[[ SOURCE INFORMATION open ]]

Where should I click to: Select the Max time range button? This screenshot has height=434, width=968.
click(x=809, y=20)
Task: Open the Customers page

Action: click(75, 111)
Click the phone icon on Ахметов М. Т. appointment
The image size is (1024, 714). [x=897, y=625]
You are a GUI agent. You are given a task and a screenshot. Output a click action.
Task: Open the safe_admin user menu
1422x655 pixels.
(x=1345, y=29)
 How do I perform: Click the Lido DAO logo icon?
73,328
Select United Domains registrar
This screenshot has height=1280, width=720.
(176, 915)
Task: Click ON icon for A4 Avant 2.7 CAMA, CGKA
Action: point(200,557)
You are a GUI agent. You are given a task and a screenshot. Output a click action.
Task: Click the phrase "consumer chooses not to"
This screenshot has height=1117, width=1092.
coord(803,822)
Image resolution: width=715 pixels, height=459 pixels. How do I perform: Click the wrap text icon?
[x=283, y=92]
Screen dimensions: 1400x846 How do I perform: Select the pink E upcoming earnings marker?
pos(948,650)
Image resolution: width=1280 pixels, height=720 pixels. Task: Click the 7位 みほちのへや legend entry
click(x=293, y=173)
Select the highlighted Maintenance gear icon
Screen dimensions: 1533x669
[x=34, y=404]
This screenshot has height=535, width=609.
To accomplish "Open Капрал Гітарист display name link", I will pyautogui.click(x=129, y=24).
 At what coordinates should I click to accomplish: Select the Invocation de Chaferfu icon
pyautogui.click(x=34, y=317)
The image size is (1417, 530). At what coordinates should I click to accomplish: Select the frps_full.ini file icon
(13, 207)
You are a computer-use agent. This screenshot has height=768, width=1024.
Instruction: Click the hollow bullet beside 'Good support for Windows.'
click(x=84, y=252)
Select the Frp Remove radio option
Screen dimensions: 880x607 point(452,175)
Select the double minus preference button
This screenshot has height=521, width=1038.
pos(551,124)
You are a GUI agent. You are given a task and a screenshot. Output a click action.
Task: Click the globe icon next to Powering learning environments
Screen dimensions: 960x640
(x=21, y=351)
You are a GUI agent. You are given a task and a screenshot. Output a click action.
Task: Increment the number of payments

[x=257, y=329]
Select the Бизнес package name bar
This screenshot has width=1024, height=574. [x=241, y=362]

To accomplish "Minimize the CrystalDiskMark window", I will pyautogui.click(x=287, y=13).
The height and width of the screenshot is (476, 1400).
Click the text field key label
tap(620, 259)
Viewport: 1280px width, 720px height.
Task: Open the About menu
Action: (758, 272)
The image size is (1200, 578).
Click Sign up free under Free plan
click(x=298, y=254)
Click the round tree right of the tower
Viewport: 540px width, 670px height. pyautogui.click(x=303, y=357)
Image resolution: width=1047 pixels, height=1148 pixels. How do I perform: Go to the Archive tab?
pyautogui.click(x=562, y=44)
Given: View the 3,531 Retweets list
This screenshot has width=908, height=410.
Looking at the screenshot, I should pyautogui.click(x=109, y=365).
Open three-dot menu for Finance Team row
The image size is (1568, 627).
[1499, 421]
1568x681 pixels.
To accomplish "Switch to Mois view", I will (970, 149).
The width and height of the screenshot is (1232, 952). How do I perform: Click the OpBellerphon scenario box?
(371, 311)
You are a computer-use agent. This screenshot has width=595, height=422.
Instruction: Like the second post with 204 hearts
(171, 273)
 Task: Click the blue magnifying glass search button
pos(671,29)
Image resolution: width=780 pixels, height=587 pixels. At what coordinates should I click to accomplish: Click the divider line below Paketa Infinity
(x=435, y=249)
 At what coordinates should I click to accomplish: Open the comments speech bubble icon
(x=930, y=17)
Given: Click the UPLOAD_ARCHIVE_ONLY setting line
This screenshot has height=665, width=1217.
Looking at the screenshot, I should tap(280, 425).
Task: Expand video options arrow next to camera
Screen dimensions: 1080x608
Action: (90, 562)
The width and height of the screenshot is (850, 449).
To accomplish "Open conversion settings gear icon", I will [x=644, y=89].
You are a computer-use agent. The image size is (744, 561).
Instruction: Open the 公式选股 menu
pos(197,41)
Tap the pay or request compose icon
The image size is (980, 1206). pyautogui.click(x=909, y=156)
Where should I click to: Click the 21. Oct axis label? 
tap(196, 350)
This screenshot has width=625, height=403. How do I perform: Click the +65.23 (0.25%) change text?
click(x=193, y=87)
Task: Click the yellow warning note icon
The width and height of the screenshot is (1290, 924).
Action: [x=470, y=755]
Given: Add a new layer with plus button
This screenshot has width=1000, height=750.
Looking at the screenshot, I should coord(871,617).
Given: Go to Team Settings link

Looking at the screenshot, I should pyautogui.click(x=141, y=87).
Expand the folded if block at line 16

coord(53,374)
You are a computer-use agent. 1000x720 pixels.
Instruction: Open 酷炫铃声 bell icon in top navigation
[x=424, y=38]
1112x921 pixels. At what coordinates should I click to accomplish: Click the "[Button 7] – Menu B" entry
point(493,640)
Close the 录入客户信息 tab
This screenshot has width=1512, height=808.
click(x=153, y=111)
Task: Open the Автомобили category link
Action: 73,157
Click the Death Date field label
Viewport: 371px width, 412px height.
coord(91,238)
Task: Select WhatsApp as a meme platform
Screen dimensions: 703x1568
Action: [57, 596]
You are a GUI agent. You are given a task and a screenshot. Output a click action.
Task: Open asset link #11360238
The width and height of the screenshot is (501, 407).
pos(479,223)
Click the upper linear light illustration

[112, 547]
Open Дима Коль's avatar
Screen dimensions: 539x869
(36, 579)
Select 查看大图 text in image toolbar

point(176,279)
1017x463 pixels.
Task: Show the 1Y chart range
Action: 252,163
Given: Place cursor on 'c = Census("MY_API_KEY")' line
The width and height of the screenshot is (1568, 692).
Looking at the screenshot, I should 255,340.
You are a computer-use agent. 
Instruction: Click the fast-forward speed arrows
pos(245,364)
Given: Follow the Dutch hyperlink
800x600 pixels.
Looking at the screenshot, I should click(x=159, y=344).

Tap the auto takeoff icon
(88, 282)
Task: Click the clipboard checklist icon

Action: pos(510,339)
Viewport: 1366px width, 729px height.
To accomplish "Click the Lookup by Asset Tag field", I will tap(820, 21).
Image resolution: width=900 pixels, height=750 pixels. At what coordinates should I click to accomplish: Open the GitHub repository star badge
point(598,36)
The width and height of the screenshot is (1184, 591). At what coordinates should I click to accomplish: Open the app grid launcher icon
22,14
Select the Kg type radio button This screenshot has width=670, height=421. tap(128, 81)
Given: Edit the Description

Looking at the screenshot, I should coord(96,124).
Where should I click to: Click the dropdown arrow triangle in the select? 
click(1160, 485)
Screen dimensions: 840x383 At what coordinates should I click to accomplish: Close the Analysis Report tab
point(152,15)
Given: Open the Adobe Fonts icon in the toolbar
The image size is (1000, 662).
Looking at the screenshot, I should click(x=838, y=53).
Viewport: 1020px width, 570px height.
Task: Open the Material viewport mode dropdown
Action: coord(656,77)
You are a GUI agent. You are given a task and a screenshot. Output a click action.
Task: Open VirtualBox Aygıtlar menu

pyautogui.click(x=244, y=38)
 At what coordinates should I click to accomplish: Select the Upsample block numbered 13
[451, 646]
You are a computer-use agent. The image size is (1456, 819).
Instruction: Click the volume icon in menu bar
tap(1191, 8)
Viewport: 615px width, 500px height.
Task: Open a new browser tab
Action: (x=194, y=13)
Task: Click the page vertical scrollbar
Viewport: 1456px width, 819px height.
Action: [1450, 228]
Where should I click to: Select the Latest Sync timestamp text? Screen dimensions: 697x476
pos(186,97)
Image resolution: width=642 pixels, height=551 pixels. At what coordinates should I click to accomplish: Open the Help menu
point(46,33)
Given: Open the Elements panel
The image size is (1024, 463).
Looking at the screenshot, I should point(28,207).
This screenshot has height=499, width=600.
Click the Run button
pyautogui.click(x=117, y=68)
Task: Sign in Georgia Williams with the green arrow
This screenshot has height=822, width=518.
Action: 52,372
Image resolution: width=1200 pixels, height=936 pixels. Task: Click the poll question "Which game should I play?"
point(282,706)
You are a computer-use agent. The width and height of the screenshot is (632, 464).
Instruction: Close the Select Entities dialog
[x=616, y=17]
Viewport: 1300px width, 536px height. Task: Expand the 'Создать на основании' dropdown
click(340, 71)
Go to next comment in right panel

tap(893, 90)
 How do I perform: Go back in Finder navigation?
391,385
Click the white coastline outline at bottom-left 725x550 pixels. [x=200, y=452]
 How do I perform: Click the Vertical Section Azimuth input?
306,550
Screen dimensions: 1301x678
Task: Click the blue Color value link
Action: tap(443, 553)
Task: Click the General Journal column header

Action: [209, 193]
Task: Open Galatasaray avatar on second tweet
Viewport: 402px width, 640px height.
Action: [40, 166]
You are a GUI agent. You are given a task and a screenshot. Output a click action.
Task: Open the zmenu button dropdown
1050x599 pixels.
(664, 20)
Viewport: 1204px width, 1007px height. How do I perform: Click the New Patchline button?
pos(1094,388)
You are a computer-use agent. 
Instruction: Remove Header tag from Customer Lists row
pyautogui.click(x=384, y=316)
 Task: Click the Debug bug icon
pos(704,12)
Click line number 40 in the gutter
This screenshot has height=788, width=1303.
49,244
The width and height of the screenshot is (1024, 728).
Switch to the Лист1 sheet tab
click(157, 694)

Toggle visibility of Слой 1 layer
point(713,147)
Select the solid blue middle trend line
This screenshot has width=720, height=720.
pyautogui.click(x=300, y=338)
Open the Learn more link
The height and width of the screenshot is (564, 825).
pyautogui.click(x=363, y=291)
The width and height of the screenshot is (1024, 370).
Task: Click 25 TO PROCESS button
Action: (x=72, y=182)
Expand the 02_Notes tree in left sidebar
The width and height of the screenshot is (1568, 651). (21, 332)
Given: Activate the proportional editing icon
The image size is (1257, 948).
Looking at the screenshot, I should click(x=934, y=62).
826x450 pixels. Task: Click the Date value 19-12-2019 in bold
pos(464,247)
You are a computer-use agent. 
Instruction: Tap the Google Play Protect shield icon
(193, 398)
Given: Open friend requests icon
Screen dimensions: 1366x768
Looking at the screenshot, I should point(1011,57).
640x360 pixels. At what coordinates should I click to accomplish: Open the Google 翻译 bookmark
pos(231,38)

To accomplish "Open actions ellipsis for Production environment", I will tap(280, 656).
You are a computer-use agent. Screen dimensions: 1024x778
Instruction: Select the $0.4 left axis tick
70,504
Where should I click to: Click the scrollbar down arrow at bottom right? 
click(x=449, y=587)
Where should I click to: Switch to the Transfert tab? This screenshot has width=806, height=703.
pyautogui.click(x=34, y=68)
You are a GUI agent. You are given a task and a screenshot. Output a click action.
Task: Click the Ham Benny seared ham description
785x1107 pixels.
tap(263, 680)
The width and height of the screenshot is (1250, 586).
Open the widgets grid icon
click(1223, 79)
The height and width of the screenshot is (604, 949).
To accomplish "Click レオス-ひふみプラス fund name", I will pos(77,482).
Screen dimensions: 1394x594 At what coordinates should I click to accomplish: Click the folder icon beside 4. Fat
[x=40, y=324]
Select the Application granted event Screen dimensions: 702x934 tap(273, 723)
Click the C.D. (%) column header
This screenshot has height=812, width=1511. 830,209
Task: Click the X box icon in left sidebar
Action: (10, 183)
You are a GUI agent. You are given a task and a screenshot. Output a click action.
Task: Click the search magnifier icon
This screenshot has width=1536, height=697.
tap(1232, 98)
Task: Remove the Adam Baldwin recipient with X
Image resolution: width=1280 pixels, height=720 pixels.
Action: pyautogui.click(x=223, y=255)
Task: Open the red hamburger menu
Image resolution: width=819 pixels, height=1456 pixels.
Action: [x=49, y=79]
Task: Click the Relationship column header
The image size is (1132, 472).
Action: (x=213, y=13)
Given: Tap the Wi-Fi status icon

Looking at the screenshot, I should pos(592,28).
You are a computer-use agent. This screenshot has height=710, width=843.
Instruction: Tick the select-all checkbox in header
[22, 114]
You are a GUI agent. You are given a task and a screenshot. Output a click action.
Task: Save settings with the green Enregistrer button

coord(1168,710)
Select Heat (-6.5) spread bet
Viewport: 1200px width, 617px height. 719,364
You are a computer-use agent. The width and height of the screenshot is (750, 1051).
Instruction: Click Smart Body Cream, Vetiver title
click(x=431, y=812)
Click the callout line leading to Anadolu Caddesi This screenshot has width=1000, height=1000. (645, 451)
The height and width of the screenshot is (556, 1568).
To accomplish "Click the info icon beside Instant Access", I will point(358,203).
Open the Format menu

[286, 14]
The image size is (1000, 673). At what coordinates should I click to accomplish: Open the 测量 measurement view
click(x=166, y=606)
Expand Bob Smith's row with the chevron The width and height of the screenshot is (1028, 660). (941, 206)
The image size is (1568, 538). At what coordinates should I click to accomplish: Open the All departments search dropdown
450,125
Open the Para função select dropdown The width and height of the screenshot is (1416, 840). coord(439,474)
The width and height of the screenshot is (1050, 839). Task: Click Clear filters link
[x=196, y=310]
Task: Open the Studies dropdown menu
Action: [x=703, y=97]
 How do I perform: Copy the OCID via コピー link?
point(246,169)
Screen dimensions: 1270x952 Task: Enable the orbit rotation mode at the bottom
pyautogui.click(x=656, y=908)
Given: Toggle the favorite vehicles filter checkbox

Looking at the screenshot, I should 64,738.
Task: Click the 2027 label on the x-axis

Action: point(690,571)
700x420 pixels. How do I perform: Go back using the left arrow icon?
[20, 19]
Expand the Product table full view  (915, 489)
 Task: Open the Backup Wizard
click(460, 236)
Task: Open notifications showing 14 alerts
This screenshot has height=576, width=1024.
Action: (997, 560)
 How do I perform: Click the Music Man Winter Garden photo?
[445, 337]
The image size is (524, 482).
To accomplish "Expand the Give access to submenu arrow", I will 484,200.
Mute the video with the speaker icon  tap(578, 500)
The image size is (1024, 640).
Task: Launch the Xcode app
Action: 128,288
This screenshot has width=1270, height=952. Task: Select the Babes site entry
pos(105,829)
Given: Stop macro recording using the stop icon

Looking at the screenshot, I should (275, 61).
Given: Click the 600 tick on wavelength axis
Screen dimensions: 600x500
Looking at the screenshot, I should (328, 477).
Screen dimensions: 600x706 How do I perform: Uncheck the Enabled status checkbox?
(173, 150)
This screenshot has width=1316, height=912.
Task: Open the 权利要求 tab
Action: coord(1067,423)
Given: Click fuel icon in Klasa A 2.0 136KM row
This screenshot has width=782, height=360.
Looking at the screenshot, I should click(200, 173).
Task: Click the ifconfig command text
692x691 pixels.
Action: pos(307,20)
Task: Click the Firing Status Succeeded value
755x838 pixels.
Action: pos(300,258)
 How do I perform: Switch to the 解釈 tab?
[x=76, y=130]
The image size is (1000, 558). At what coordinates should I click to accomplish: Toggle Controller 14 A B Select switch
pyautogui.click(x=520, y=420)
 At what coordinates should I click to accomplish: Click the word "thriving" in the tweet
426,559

[[ SOURCE INFORMATION closed ]]

▸ **TASK INSTRUCTIONS**: Could you print the lines above, exactly as written, from the line containing "Given: Click the 600 tick on wavelength axis" through the final one?

▸ **REPLY TO THE TASK**:
Given: Click the 600 tick on wavelength axis
Screen dimensions: 600x500
Looking at the screenshot, I should (328, 477).
Screen dimensions: 600x706 How do I perform: Uncheck the Enabled status checkbox?
(173, 150)
This screenshot has width=1316, height=912.
Task: Open the 权利要求 tab
Action: coord(1067,423)
Given: Click fuel icon in Klasa A 2.0 136KM row
This screenshot has width=782, height=360.
Looking at the screenshot, I should click(200, 173).
Task: Click the ifconfig command text
692x691 pixels.
Action: pos(307,20)
Task: Click the Firing Status Succeeded value
755x838 pixels.
Action: pos(300,258)
 How do I perform: Switch to the 解釈 tab?
[x=76, y=130]
The image size is (1000, 558). At what coordinates should I click to accomplish: Toggle Controller 14 A B Select switch
pyautogui.click(x=520, y=420)
 At what coordinates should I click to accomplish: Click the word "thriving" in the tweet
426,559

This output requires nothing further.